3.3.2 Bij de beoordeling van deze onderdelen moet worden vooropgesteld dat de rechtbank kennelijk ervan is uitgegaan dat in 1995 een huurovereenkomst is totstandgekomen tussen [verzoeker] en de rechtsvoorganger van [verweerder], en dat deze overeenkomst kenmerken heeft van huur en verhuur van woonruimte en daarnaast van niet onder het regime van art. 7A:1624 (oud) BW vallende huur en verhuur van bedrijfsruimte. Bij een zodanige overeenkomst dient het gehuurde slechts dan niet in zijn geheel als woonruimte te worden aangemerkt indien het, mede in aanmerking genomen de inrichting en hetgeen partijen omtrent het gebruik voor ogen stond, in overwegende mate voor een ander doel dan voor bewoning in gebruik is, bij welke afweging in het bijzonder betekenis toekomt aan het vloeroppervlak en het aantal vertrekken (HR 5 november 1993, nr. 8224, NJ 1994, 228).
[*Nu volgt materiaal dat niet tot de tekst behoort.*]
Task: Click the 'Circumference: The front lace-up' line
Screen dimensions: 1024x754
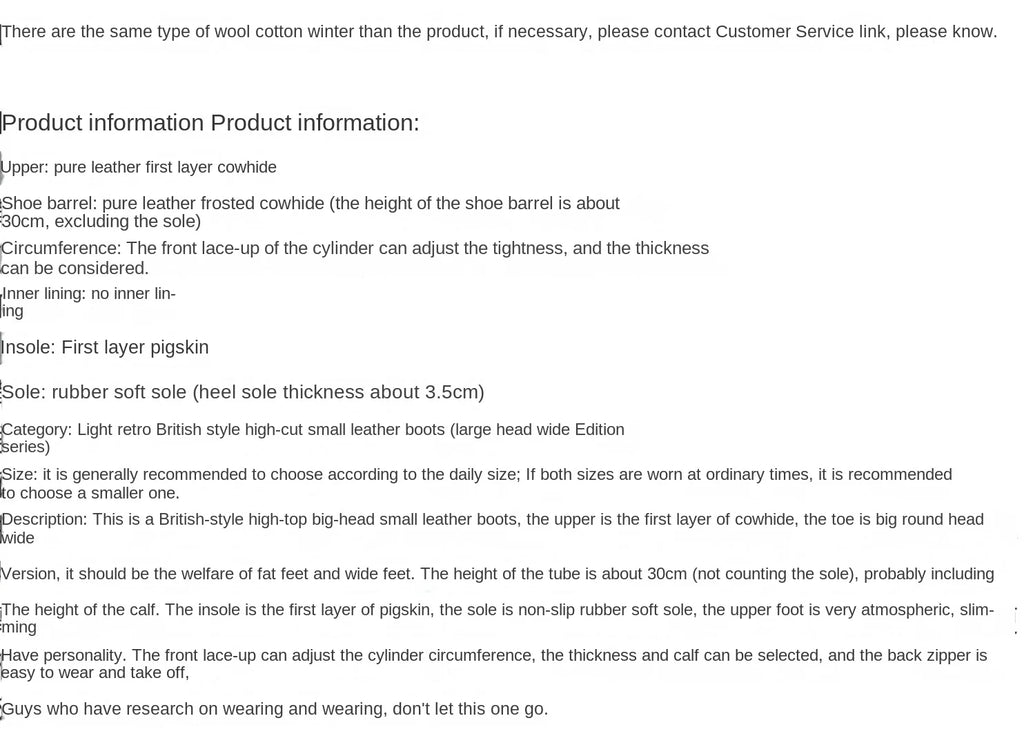Action: pyautogui.click(x=355, y=248)
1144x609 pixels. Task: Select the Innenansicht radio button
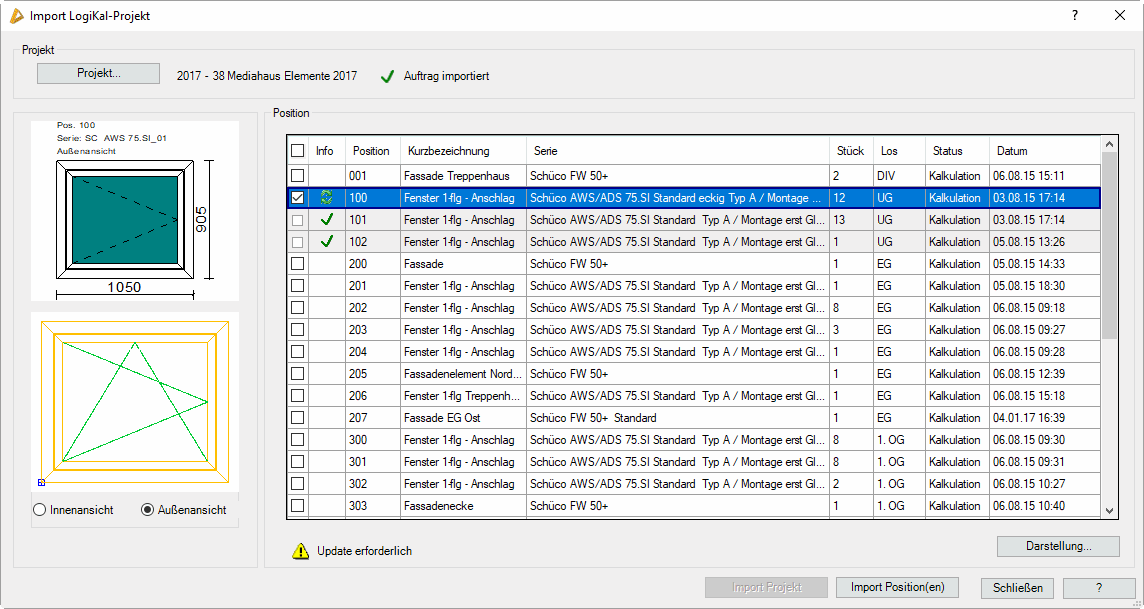(x=40, y=510)
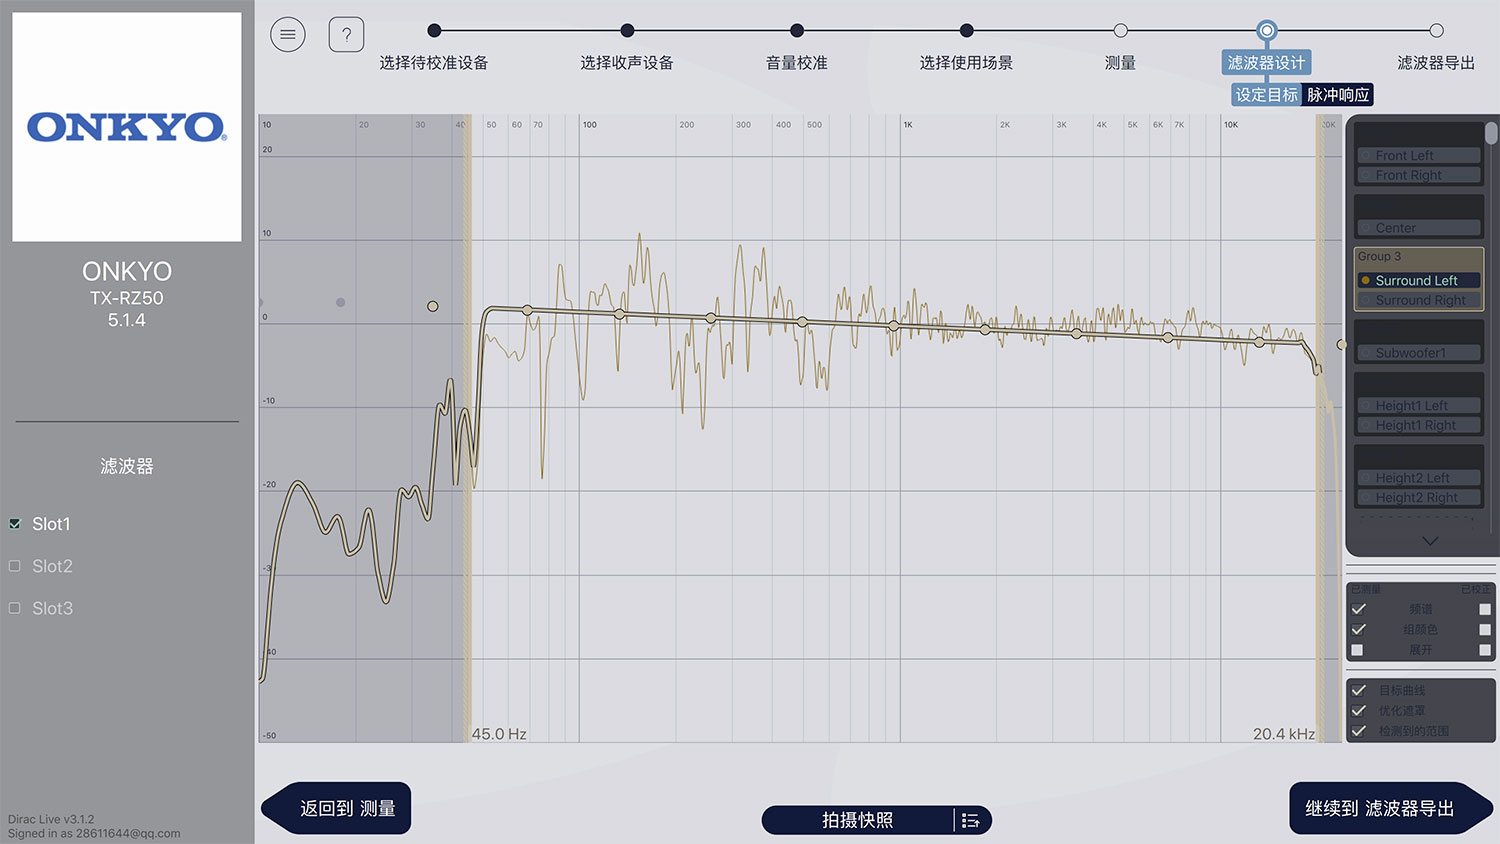The height and width of the screenshot is (844, 1500).
Task: Click the 音量校准 step node
Action: tap(796, 30)
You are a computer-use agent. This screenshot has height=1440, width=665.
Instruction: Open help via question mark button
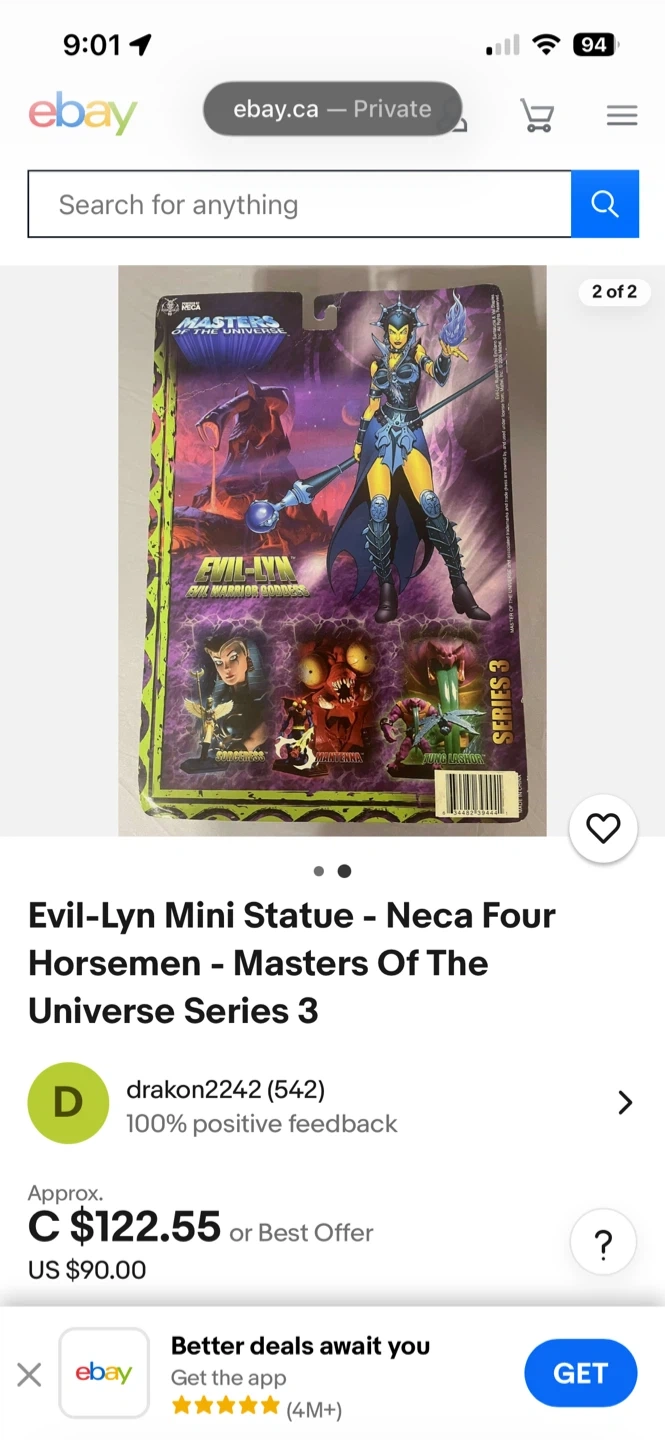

In het licht hiervan heeft de rechtbank bij haar hiervoor weergegeven oordeel dat de partijbedoeling bij het sluiten van de huurovereenkomst doorslaggevend was, hetzij blijk gegeven van een onjuiste rechtsopvatting hetzij haar oordeel onvoldoende gemotiveerd. Van een onjuiste rechtsopvatting is sprake, indien het oordeel berust op de gedachte dat ook bij een gemengde huurovereenkomst als de onderhavige de maatstaf dient te worden gehanteerd die geldt wanneer het betreft een overeenkomst die gedeeltelijk betrekking heeft op woonruimte en gedeeltelijk op bedrijfsruimte die wel valt onder art. 7A: 1624 (oud) BW, welke maatstaf - inhoudende dat beslissend is hetgeen partijen, mede in aanmerking genomen de inrichting van het gehuurde, omtrent het gebruik daarvan voor ogen heeft gestaan - is neergelegd in het arrest van de Hoge Raad van 24 december 1993, nr. 15170, NJ 1994, 215. Indien de rechtbank heeft bedoeld toepassing te geven aan de in genoemde beschikking van 5 november 1993 neergelegde maatstaf, heeft zij haar oordeel niet naar de eis der wet met redenen omkleed, nu zij geen blijk heeft gegeven te hebben acht geslagen op de elementen die - naast hetgeen partijen omtrent het gebruik voor ogen stond - van belang zijn bij het antwoord op de vraag of sprake is van woonruimte waarop de HPW van toepassing is. De onderdelen 2 en 3 treffen doel, zodat de bestreden beschikking niet in stand kan blijven en de overige onderdelen geen behandeling behoeven. Na verwijzing zal alsnog aan de hand van de juiste maatstaf moeten worden onderzocht of het gehuurde in zijn geheel al dan niet als woonruimte moet worden aangemerkt.
4. Beslissing
De Hoge Raad;
vernietigt de beschikking van de rechtbank te Amsterdam van 28 augustus 2002;
verwijst de zaak naar het gerechtshof te Amsterdam ter verdere behandeling en beslissing;
veroordeelt [verweerder] in de kosten van het geding in cassatie, tot op deze uitspraak aan de zijde van [verzoeker] begroot op € 252,69 aan verschotten en € 1.365,-- voor salaris.
Deze beschikking is gegeven door de vice-president R. Herrmann als voorzitter en de raadsheren D.H. Beukenhorst, A.M.J. van Buchem-Spapens, A. Hammerstein en E.J. Numann, en in het openbaar uitgesproken door de raadsheer F.B. Bakels op 3 oktober 2003.